Some Christmas and Christmas-Adjacent Foods, Assessed
LatestMy family is not a Christmas family, preferring to use the holiday as a nice time to sit in the living room reading quietly for hours at a time. We eat food, but it is not traditionally “Christmas” food—likely because Christmas isn’t a holiday that is generally associated with food and also because it seems that Christmas food sucks.

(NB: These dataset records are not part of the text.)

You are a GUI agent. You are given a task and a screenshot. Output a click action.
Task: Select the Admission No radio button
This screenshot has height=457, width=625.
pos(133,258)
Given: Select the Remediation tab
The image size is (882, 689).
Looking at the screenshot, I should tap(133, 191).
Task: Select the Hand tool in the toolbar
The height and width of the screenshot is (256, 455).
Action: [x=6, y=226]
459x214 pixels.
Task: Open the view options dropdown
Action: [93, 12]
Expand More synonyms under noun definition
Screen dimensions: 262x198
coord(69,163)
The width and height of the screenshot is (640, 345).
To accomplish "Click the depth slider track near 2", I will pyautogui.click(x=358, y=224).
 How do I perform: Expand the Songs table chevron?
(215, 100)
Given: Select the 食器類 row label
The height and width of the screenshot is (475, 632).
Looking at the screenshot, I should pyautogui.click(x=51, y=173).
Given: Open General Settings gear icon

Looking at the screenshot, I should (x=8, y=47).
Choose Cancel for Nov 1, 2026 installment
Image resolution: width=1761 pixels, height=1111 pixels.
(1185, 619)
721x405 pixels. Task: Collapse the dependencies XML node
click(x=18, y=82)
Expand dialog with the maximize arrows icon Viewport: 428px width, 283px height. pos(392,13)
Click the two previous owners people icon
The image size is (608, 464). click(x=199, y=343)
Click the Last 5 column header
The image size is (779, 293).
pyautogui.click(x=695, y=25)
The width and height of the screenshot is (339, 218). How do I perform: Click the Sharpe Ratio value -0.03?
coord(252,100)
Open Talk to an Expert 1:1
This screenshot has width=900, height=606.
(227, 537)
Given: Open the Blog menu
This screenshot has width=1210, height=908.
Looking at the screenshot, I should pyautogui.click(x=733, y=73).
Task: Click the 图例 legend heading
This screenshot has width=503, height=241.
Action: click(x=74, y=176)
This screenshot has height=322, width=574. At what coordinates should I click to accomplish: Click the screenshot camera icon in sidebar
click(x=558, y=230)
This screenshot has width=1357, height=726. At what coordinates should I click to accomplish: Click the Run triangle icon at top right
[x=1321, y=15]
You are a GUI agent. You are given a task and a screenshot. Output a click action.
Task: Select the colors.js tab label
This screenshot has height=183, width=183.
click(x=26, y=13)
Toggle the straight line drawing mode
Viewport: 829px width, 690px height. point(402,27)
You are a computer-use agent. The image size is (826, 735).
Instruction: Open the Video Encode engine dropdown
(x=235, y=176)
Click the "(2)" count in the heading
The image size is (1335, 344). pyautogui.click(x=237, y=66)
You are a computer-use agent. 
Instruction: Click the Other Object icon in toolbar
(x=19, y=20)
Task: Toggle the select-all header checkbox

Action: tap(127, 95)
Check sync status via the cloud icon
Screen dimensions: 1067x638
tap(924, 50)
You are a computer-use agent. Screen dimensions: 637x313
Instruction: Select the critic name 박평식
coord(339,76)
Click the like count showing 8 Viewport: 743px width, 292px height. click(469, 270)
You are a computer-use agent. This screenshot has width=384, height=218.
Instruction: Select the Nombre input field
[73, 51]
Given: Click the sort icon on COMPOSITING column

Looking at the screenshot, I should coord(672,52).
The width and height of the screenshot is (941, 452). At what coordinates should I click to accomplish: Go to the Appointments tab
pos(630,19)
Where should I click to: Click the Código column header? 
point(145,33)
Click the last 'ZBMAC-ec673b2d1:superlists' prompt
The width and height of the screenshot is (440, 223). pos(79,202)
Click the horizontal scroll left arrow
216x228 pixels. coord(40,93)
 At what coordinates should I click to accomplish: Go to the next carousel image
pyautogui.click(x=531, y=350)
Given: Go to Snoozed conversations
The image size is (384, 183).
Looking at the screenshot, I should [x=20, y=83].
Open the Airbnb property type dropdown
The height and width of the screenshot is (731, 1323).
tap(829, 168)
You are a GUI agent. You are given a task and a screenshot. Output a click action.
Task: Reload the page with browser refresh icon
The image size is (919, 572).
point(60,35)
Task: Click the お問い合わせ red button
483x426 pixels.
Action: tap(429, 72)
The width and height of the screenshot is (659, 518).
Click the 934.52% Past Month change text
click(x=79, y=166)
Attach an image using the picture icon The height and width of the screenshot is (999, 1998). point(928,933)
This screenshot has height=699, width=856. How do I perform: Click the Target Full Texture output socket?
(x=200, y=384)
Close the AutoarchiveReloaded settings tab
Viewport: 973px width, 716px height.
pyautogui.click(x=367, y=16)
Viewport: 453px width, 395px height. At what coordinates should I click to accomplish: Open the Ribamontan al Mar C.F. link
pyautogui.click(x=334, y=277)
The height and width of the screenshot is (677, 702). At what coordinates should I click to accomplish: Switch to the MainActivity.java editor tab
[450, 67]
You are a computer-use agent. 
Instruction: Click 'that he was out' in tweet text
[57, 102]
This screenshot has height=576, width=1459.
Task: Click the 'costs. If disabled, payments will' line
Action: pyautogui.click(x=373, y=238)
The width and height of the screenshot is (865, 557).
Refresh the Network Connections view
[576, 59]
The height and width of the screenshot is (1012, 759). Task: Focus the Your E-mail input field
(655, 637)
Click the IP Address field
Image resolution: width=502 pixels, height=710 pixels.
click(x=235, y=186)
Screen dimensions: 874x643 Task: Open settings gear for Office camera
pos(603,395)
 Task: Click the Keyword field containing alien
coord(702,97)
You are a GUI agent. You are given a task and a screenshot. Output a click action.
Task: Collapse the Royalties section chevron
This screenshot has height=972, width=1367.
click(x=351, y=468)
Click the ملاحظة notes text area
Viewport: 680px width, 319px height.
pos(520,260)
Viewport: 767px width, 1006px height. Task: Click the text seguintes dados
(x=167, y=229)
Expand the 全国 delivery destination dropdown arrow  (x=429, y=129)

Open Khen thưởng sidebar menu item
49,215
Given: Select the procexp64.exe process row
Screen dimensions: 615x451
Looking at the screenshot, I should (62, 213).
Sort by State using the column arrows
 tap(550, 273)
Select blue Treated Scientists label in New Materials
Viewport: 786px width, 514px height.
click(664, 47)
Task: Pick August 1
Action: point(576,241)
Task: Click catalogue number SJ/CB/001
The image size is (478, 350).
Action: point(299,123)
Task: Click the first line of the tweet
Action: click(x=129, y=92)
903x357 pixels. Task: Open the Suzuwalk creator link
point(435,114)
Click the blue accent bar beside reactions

When hard-pressed to think of foods that are traditionally associated with Christmas, I was forced to turn to my colleagues for assistance. Here’s what we came up with, and here is what I think of these foods.
1. Goose
A vague and likely shoddy memory of Charles Dickens’s classic A Christmas Carol comes to mind: didn’t they eat goose? Wasn’t there a goose on the table at the end, after the ghosts of Christmas past, present, and future are gone, and Tiny Tim is no longer whining about whatever it is he was upset about and Scrooge is nice again? I’ve never had goose, but I do love duck. Ducks are, in general, kinder than geese, who are terrifying creatures that will attack you at a moment’s notice. I’d rather eat a duck than a goose, whose flesh is likely gamy in a way that is unappealing and also tough. Geese spend half their lives shitting on large expanses of grass and chasing children who lurk at the corners of duck ponds. They are buff birds, their meat is stringy, fibrous, not tender. NO thank you.